JIRA Standalone runs, by default, as the user that starts the process on Linux. Running tomcat as root is generally a Bad Idea. Therefore, if you run JIRA as a service by adding a script under /etc/init.d and calling /etc/init.d/jira start … it’ll be running as root.

I opened a ticket with JIRA support several weeks ago pointing this out, and the only result has been adding one line of documentation that tells you how to add a user. This is not the best solution. Their solution would create a privileged user with a shell — you want to avoid this. Also, they don’t say anything about running JIRA as a service under init.d.

After the fold, there’s my init.d script for OpenSUSE 10.3. Gotta love JIRA, it’s more flexible than any other project management tool out there, but Atlassian apparently is not a company with a great deal of understanding of Linux.

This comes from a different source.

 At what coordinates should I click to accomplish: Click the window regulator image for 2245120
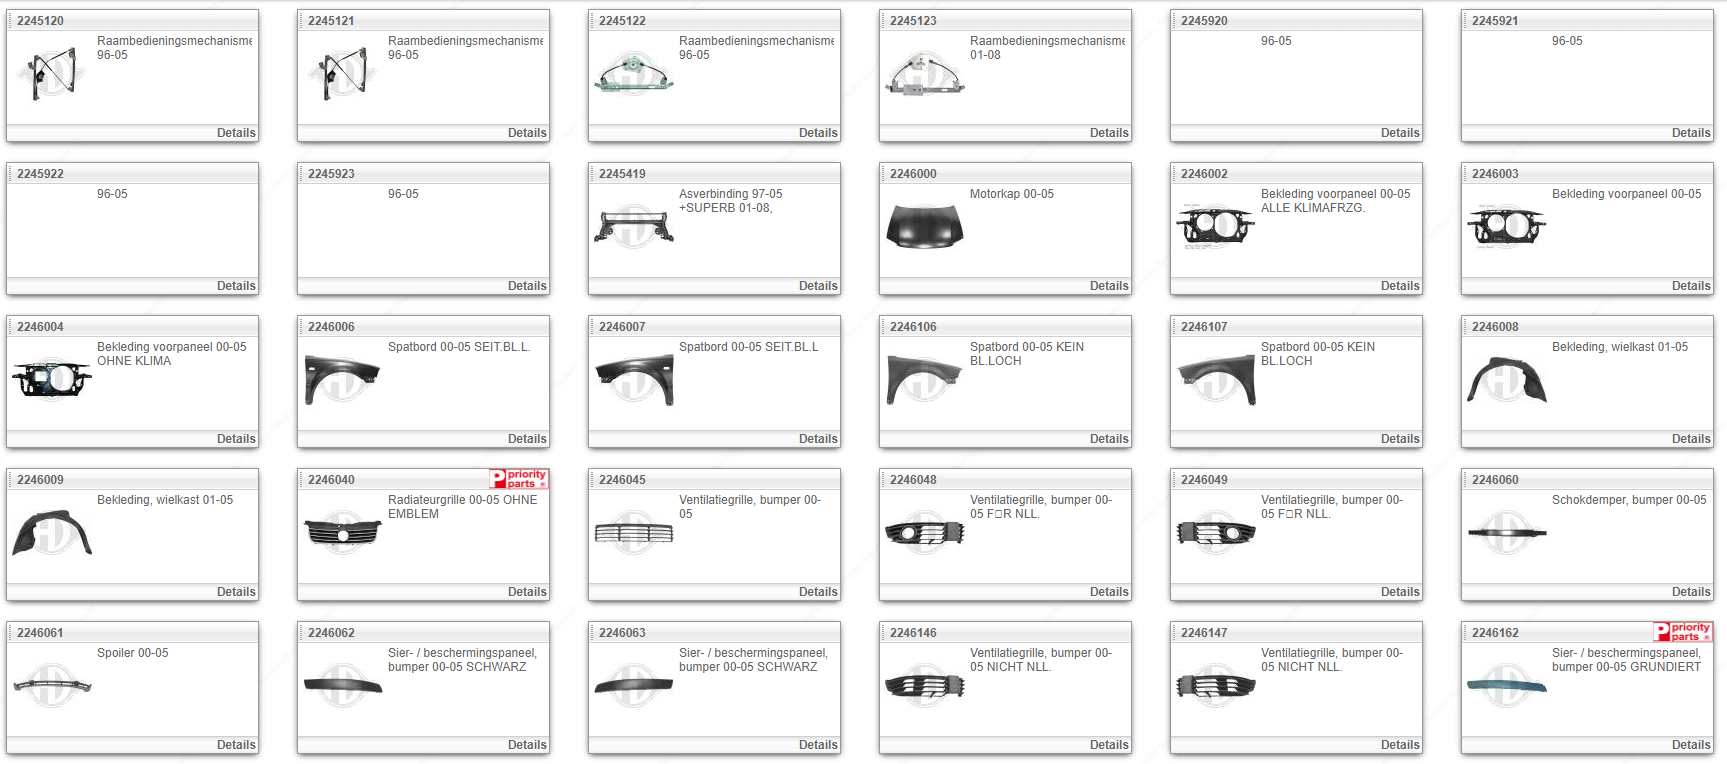(51, 74)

This script will run JIRA as the tomcat user. After placing it in /etc/init.d/, run

chkconfig jira on

to start JIRA when you start the system.

#!/bin/bash

# Copyright (c) 2006 SUSE Linux Products GmbH
#
# /srv/jira/ -- Starts tomcat/catalina
#
### BEGIN INIT INFO
# Provides: jira
# Required-Start: $remote_fs $syslog $network
# Required-Stop:  $remote_fs $syslog
# Default-Start:  3 5
# Default-Stop:   0 1 2 6
# Short-Description: JIRA Task Management Standalone
# Description:       Start JIRA web services
### END INIT INFO

. /etc/rc.status

rc_reset

case "$1" in
        start)
                echo -n "Starting JIRA "
                su - tomcat /srv/jira/bin/startup.sh

                rc_status -v
                ;;
        stop)
                echo -n "Shutting down JIRA "
                su - tomcat /srv/jira/bin/shutdown.sh

                rc_status -v
                ;;
        restart)
                $0 stop
                $0 start
                ;;
        *)
                echo "Usage: $0 {start|stop}"
                exit 1
esac
rc_exit

From → linux, sysadmin

3 Comments
  1. Tim Kientzle permalink

    But then you can’t run Jira on port 80, can you?

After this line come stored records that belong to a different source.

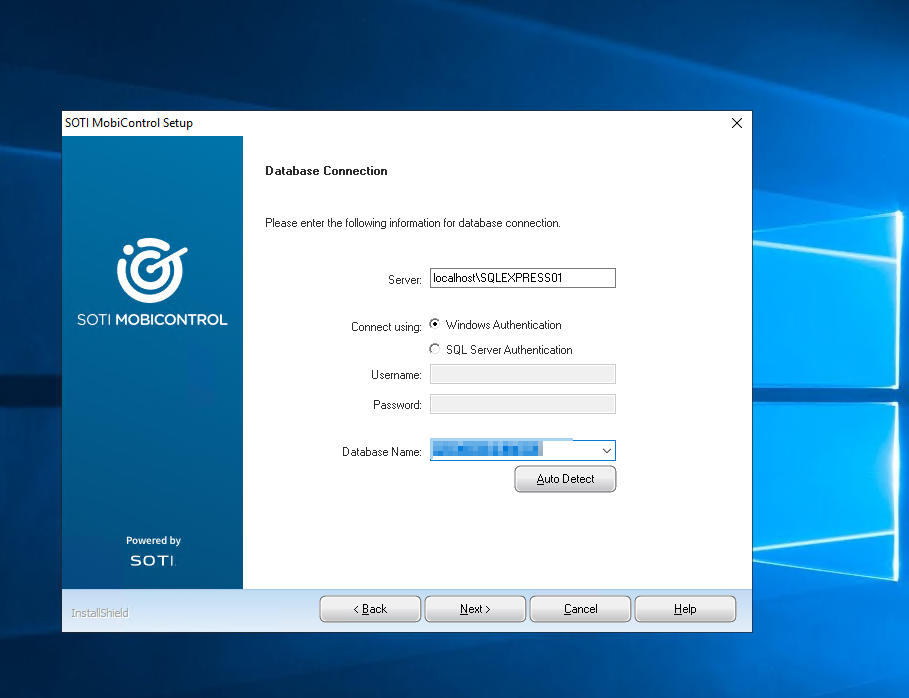The width and height of the screenshot is (909, 698).
Task: Choose SQL Server Authentication option
Action: tap(435, 349)
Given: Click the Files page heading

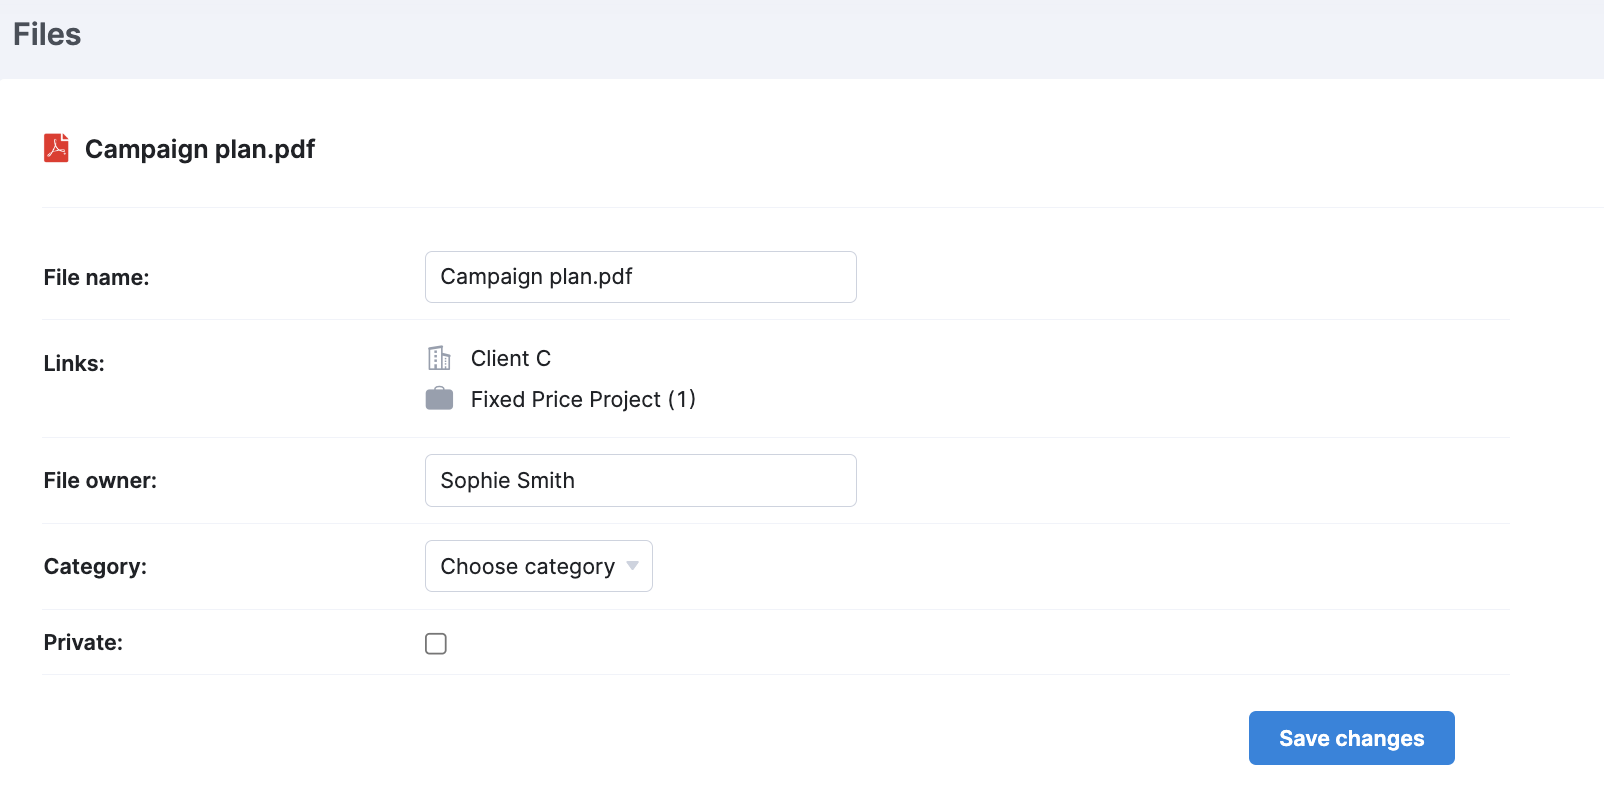Looking at the screenshot, I should tap(47, 34).
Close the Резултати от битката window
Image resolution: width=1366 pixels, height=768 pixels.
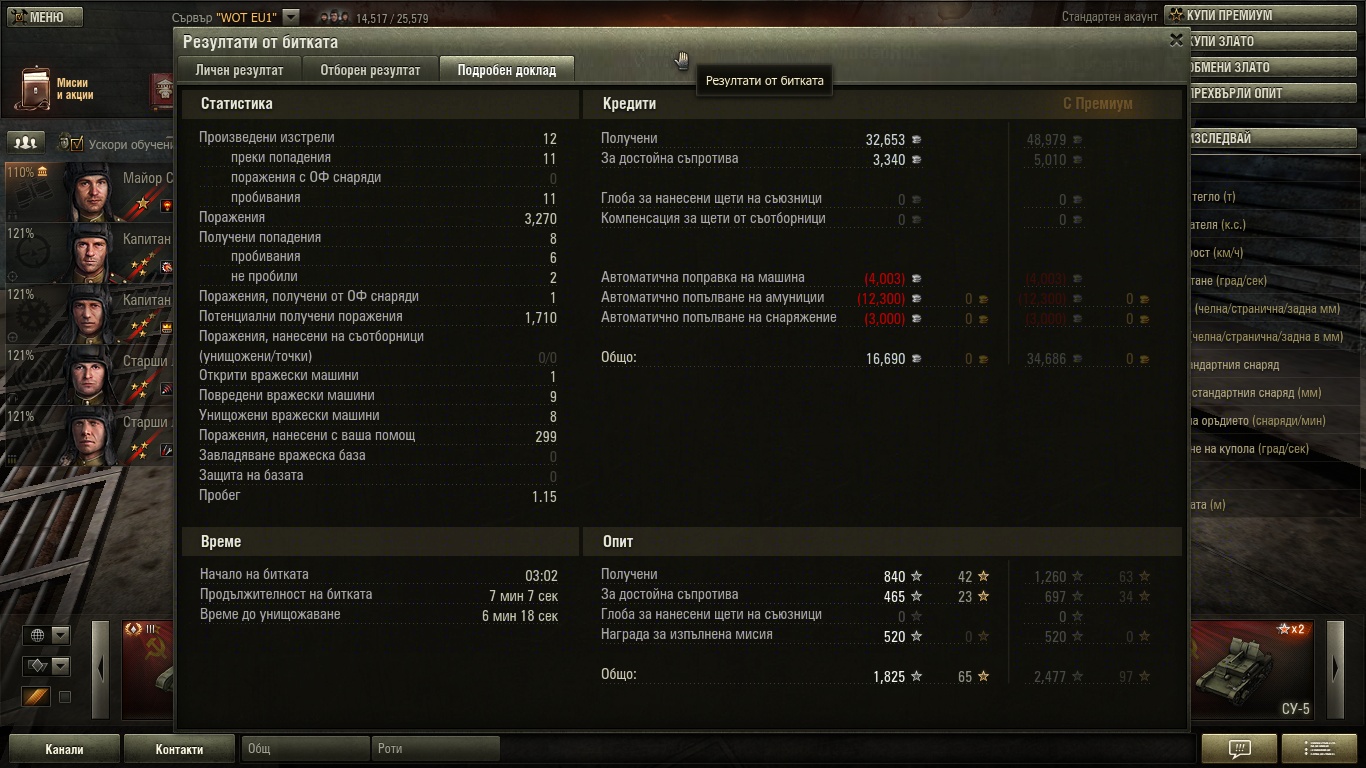point(1176,40)
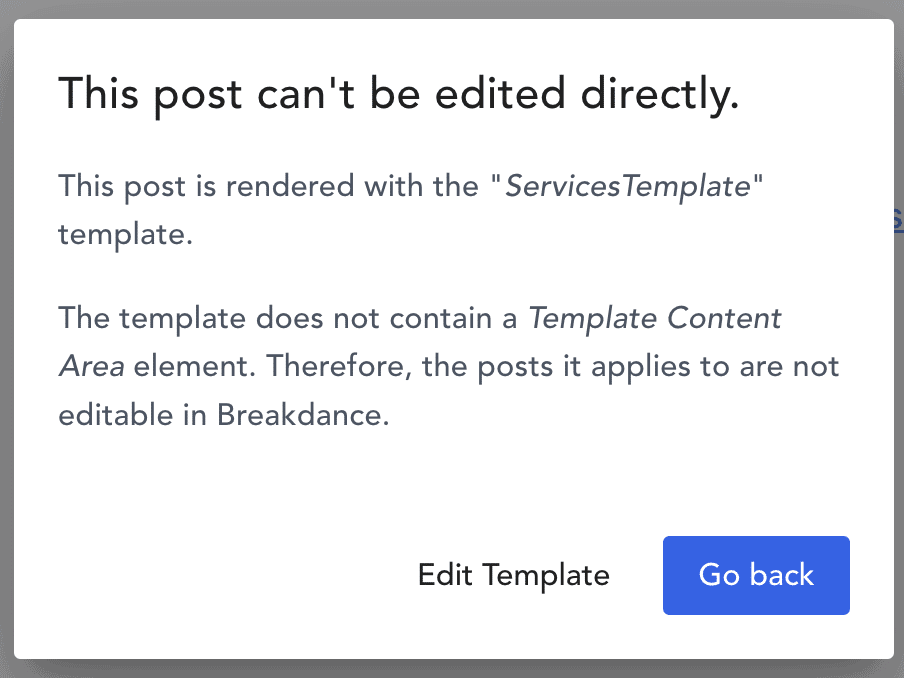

  2. Tim – There’s two ways to handle this. One is to use the jsvc extension, which would run one thread as Root to open the port, and one thread as TOMCAT_USER (an unprivileged user) to actually handle the requests. I can’t figure out in the tangle of configuration files; they do seem to be using jsvc but passing the –user option in the catalina start shell script does not seem to work.

    How *we* handle it is by putting squid in front of it with a port redirect…. but we have a load balancing setup that allows us to do that. You could use Apache for this, you could use your box’s firewall to forward all requests from port 80 to port 8080, etc. so on so forth. It depends on your environment and how detailed you’re willing to get with configuration.

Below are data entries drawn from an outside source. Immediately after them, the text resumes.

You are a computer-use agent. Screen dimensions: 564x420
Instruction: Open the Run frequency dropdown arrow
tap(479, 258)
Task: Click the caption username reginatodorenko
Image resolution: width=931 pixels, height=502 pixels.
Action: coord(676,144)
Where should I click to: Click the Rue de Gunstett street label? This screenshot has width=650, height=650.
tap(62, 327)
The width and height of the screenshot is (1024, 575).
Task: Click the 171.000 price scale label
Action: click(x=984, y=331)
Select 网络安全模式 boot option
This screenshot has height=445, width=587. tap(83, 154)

    The point still remains — don’t run JIRA standalone as root. You really, really don’t want Tomcat running with root permissions.

  3. If you dig around, you should be able to find some documentation to make it so that your several instances of Jira on a single host can be accessed via your normal webserver.

    ie. I installed 2 instances of Jira onto a single host, and bound them to 8080 and 8081.

    I then installed apache, and some suitable modules. Then configured apache so that http://host.domain.com/jira-one/ would serve the contents of jira instance one from 8080, then then http://host.domain.com/jira-two/ would serve the contents of jira instance two from 8081.

    So all the user has to remember is http://site…/jira-one/ or http://site…/jira-two/

    Had hoped to use vhosts to do it, but I will give that another go soon enough, but for the moment. I am happy with the current arrangement.